Tulis ulang baris materi mulai dari baris yang memuat "[Toggle navigation panel] (374, 175)" sampai baris yang memuat "SysTrack AI Administration (508, 1668)". Ganti "Theme options" dengan "Appearance options" dan biarkan bagian lainnya tidak berubah.

★ ★ ★ ★

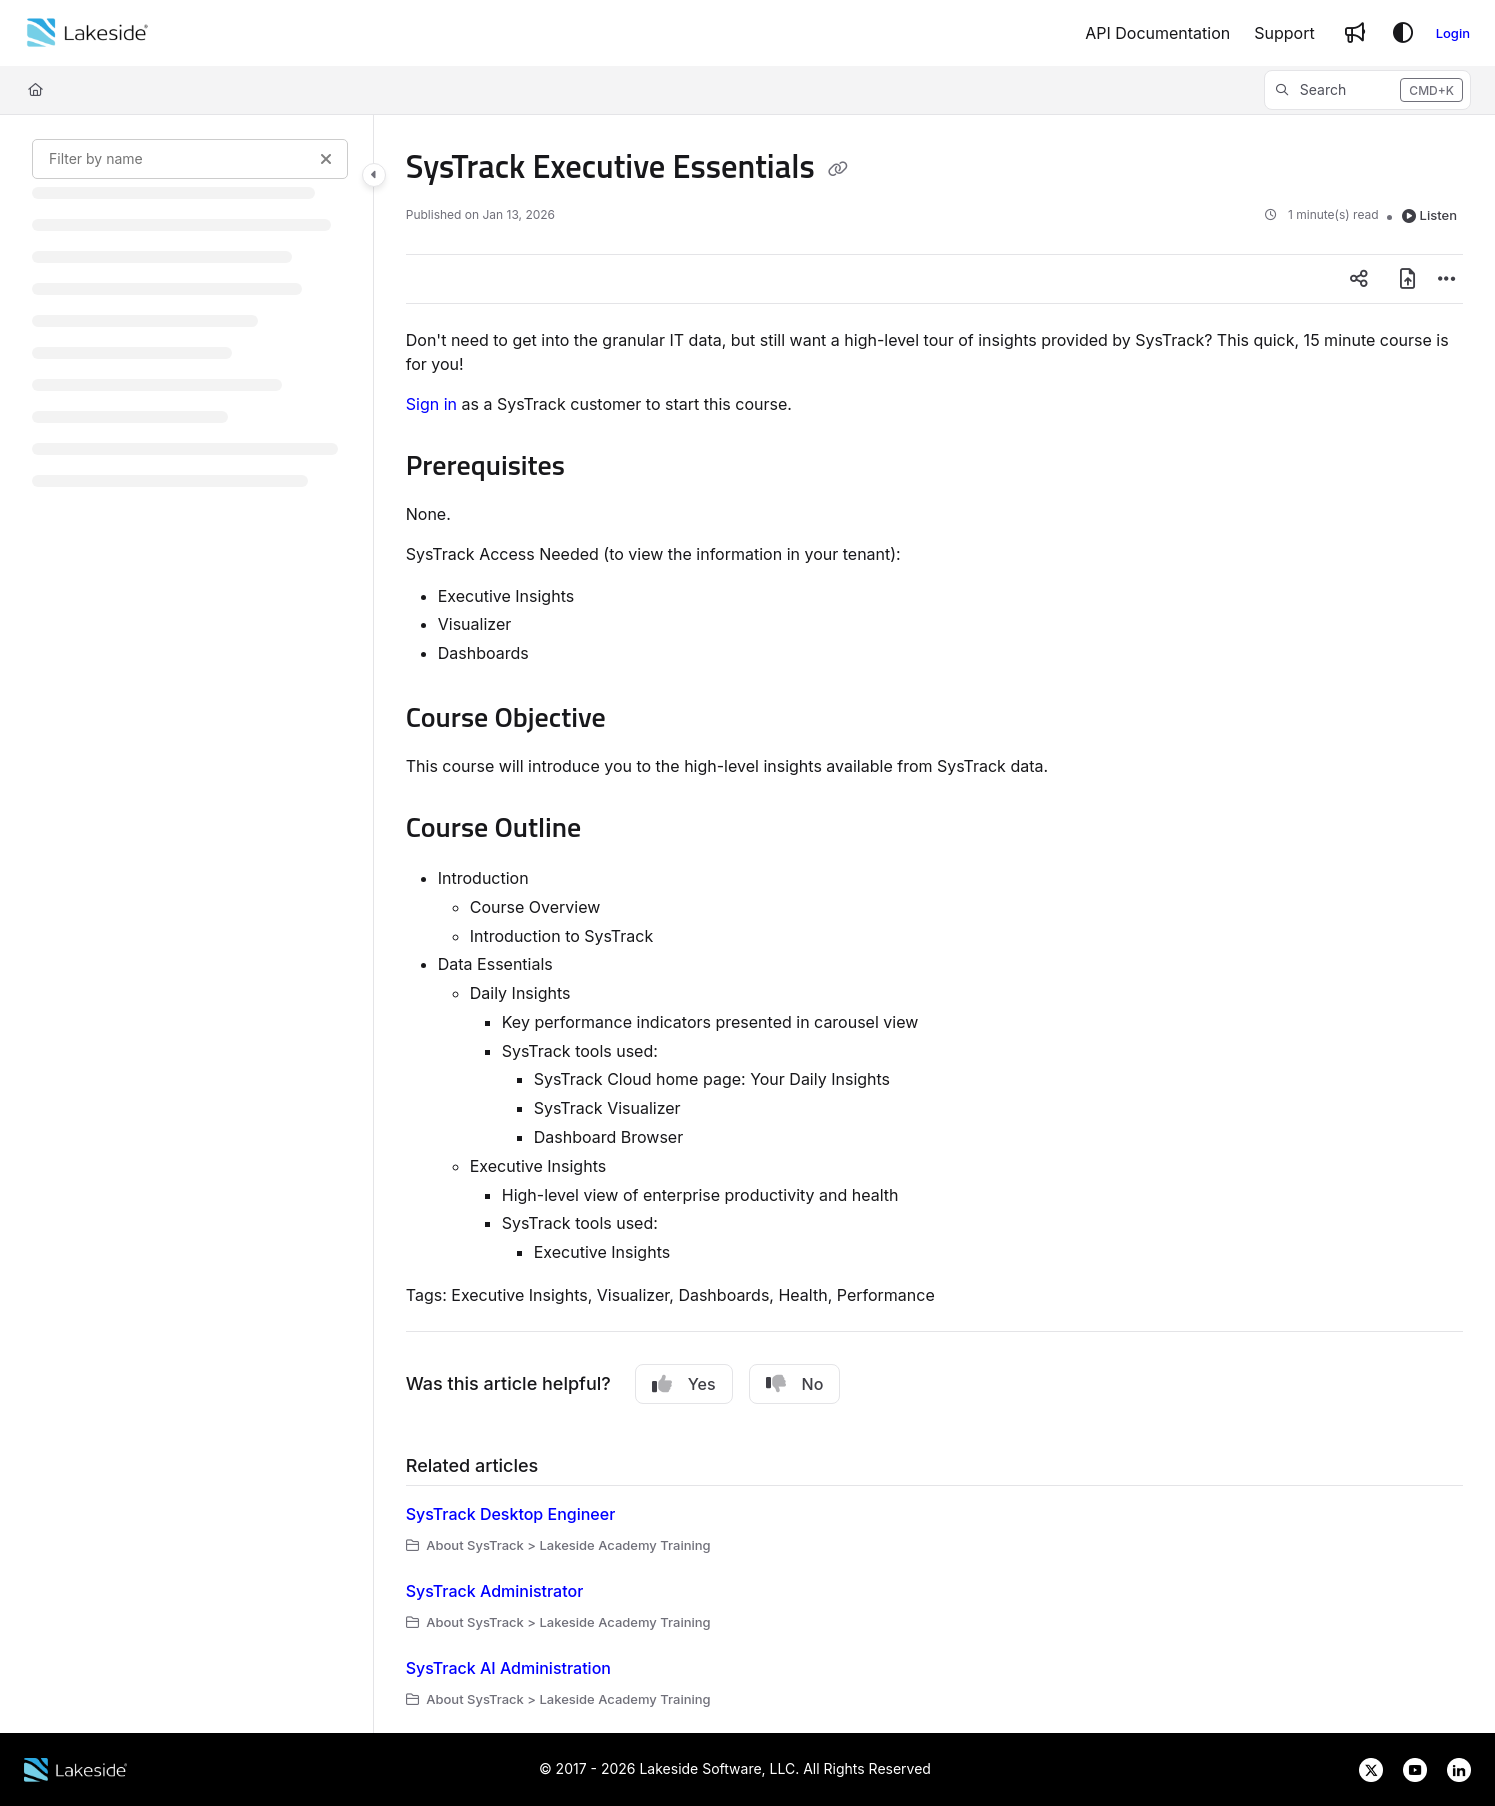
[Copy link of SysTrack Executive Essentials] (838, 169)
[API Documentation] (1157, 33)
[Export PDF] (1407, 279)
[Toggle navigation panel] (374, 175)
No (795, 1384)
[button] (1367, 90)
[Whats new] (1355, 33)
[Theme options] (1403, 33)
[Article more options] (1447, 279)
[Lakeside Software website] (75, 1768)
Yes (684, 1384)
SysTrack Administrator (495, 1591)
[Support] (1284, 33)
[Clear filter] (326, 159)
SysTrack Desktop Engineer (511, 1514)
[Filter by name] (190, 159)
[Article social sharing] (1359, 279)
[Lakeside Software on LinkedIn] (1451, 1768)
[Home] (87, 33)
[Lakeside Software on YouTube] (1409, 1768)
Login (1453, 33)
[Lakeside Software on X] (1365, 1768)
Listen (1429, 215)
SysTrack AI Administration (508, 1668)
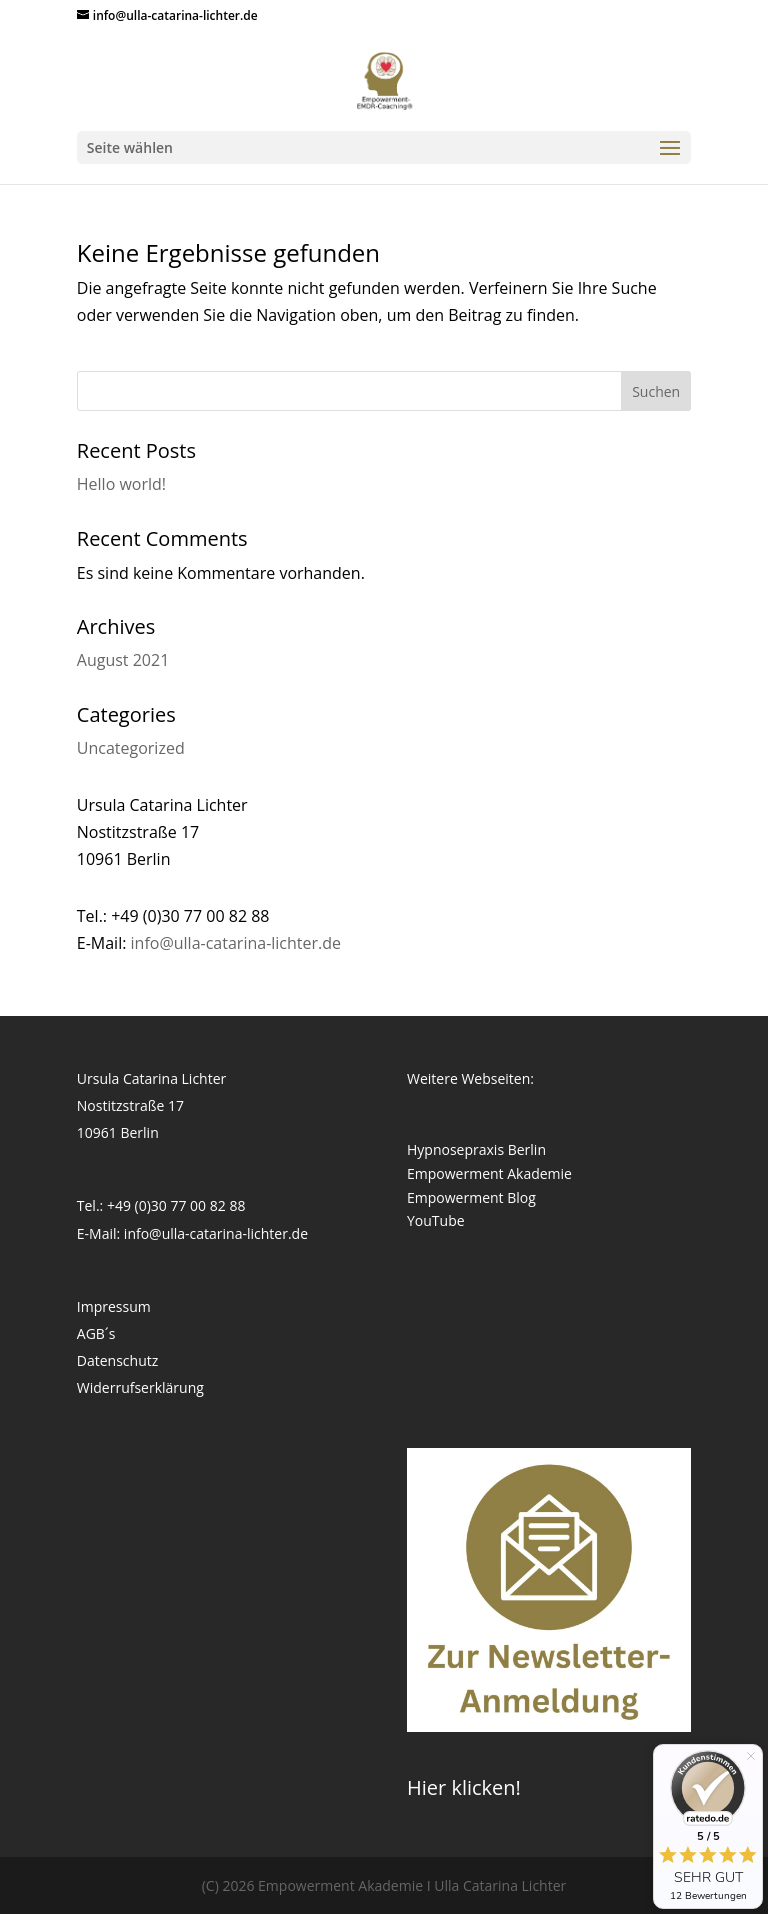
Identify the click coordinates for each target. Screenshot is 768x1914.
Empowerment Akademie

★ ★ ★ ★

_HASIL LATIHAN_.
[Toggle navigation panel] (374, 175)
No (795, 1384)
[button] (1367, 90)
[Whats new] (1355, 33)
[Appearance options] (1403, 33)
[Article more options] (1447, 279)
[Lakeside Software website] (75, 1768)
Yes (684, 1384)
SysTrack Administrator (495, 1591)
[Support] (1284, 33)
[Clear filter] (326, 159)
SysTrack Desktop Engineer (511, 1514)
[Filter by name] (190, 159)
[Article social sharing] (1359, 279)
[Lakeside Software on LinkedIn] (1451, 1768)
[Home] (87, 33)
[Lakeside Software on YouTube] (1409, 1768)
Login (1453, 33)
[Lakeside Software on X] (1365, 1768)
Listen (1429, 215)
SysTrack AI Administration (508, 1668)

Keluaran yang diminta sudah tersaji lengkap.